Anger as '˜surge in demand' leaves 101 calls to Beds Police suspended for TWO HOURS
A 'surge in levels of demand' meant that 101 calls to Beds Police went unanswered for two hours yesterday evening, according to a chief inspector.
It comes just months after the force issued guidance to the public to use the ‘non-life threatening’ 101 service instead of 999.
After news of the suspended service was shared by the force on Twitter yesterday, there was widespread anger from politicians and the public.
Shadow Policing Minister Louise Haigh retweeted the post, adding: “Wow #cutshaveconsequences.”
The chairman of the England & Wales Police Federation, John Apter, posted: “This is reality. This is a Chief Constable trying to manage limited officer numbers against an increasing demand. The sad fact is we have to prioritise. The public are being let down, not by this Chief but by this Prime Minister.
“This is shocking,” tweeted Central Beds Cllr Richard Stay, who represents Caddington.
A former police officer tweeted: “Never thought I’d see the day! So glad I’m out of it but I really do feel for those left behind trying to do their best in such difficult times.”
Another person posted: “Poorly funded, overstretched, understaffed and underresourced. Something has got to give.
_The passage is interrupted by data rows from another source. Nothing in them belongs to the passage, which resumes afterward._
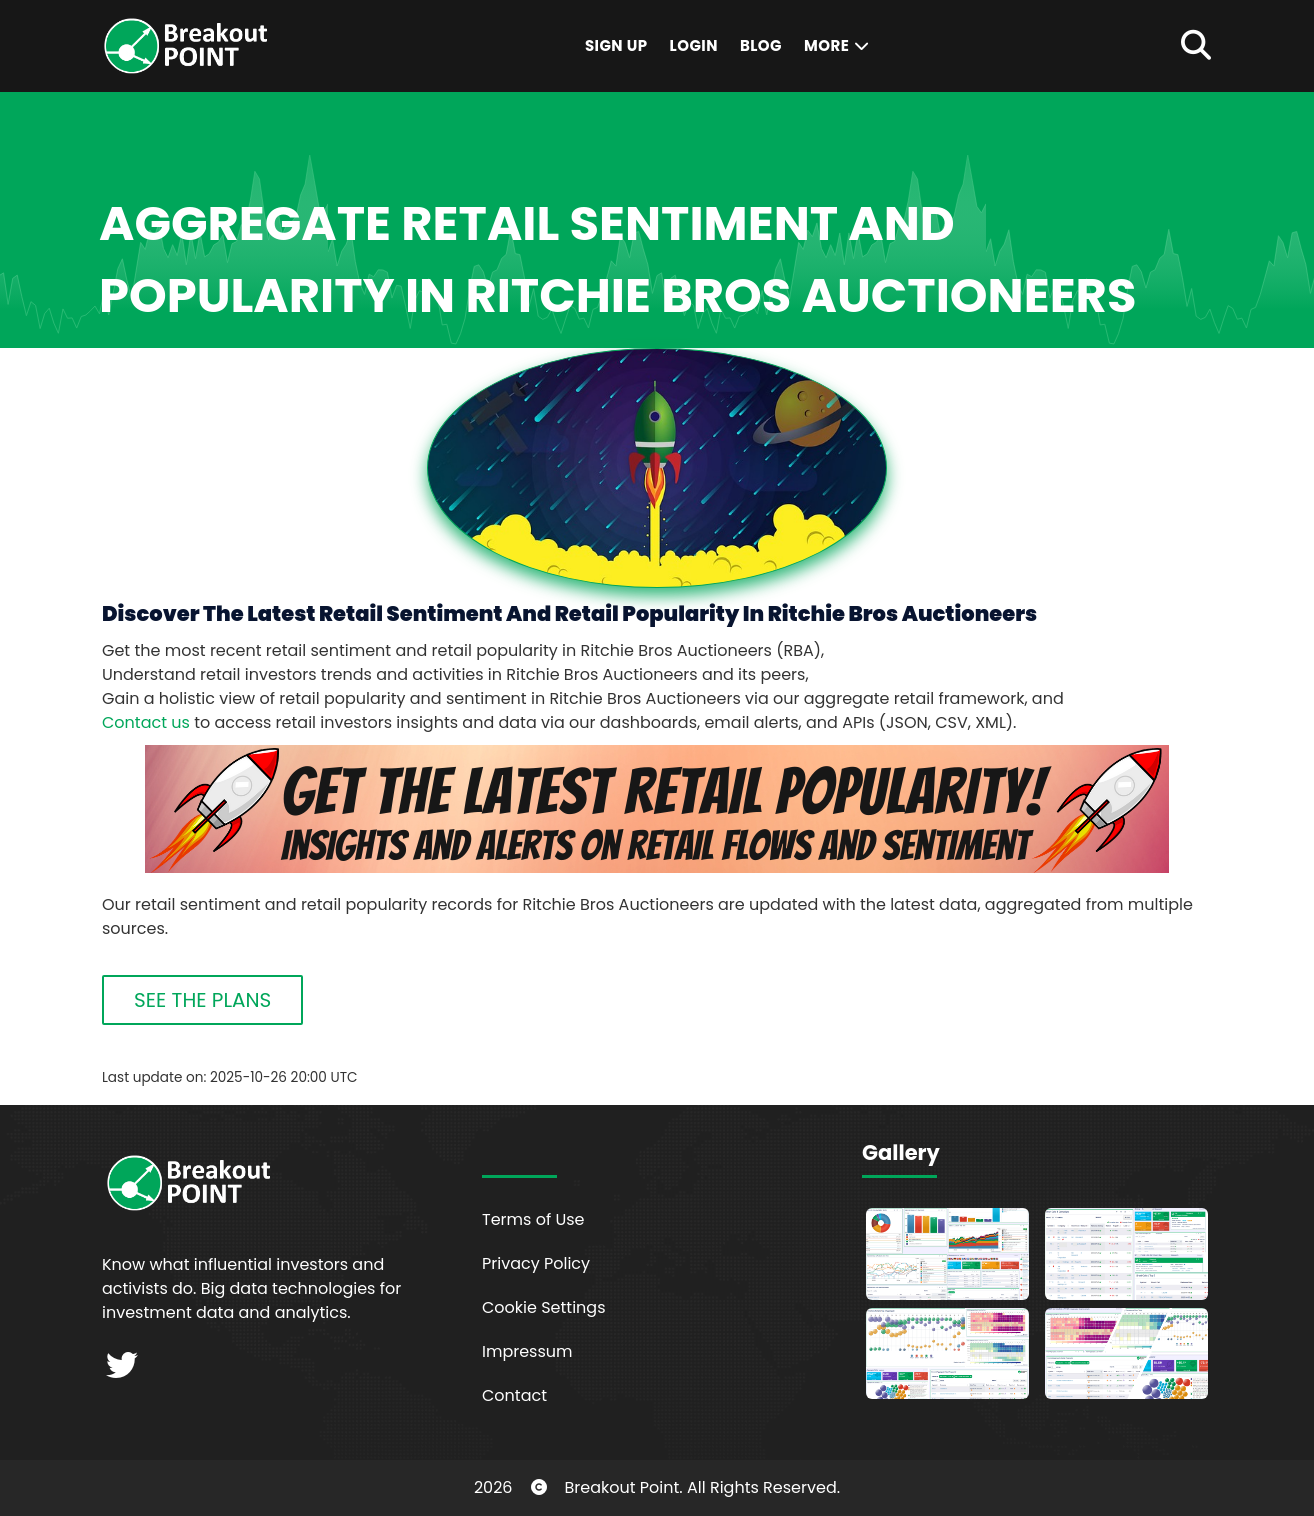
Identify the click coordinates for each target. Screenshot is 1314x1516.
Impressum (527, 1351)
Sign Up (616, 45)
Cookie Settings (544, 1307)
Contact (514, 1395)
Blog (761, 45)
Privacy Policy (536, 1263)
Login (694, 45)
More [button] (838, 45)
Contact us (146, 722)
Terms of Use (533, 1219)
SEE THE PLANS (202, 1000)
So sorry for those left to deal with this.”
In June, Beds Police issued instructions to the public to use the ‘non-life threateneing’ 101 service instead of 999, in order to prioritise emergency calls.
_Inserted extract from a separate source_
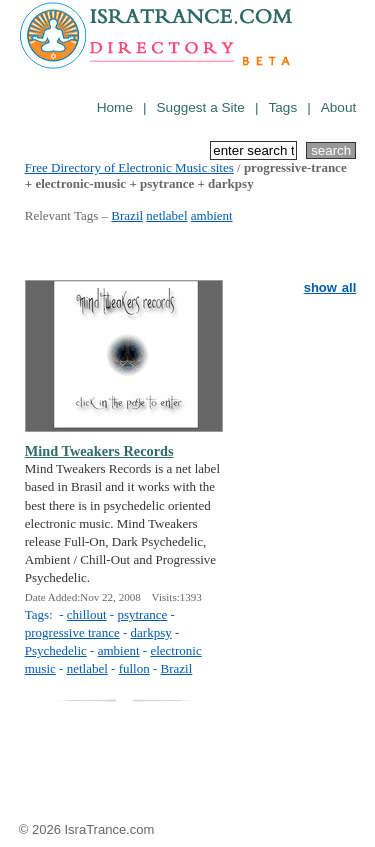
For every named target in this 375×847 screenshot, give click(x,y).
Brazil (127, 215)
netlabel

Today, Chief Inspector Rachael Glendenning said: “On Tuesday evening, our force contact centre received a surge in levels of demand to our 999 and 101 services, which meant for a two-hour period from 8pm, we had to focus our resources on dealing with emergency incidents.
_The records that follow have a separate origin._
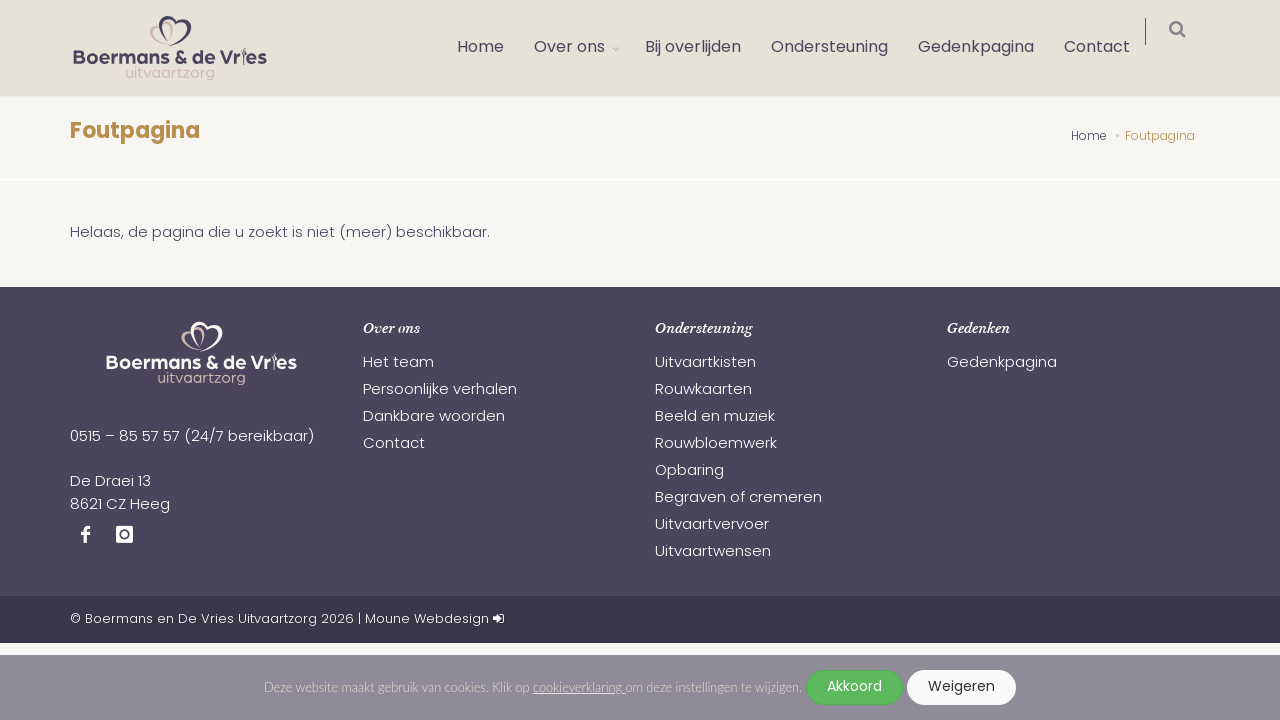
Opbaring (689, 471)
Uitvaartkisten (705, 363)
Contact (1110, 48)
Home (493, 48)
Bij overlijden (706, 48)
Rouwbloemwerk (716, 444)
“During this period we briefly suspended our non-emergency 101 service, which allowed operators to prioritise those incidents which needed an immediate police response.
“I’d like to reassure everyone that emergency calls were still being responded to, and we have a number of contingency measures in place to ensure that, even during our busiest periods, emergency calls are being answered.
“Our service has been operating fully since 10pm, and we appreciate the patience and understanding of the public.”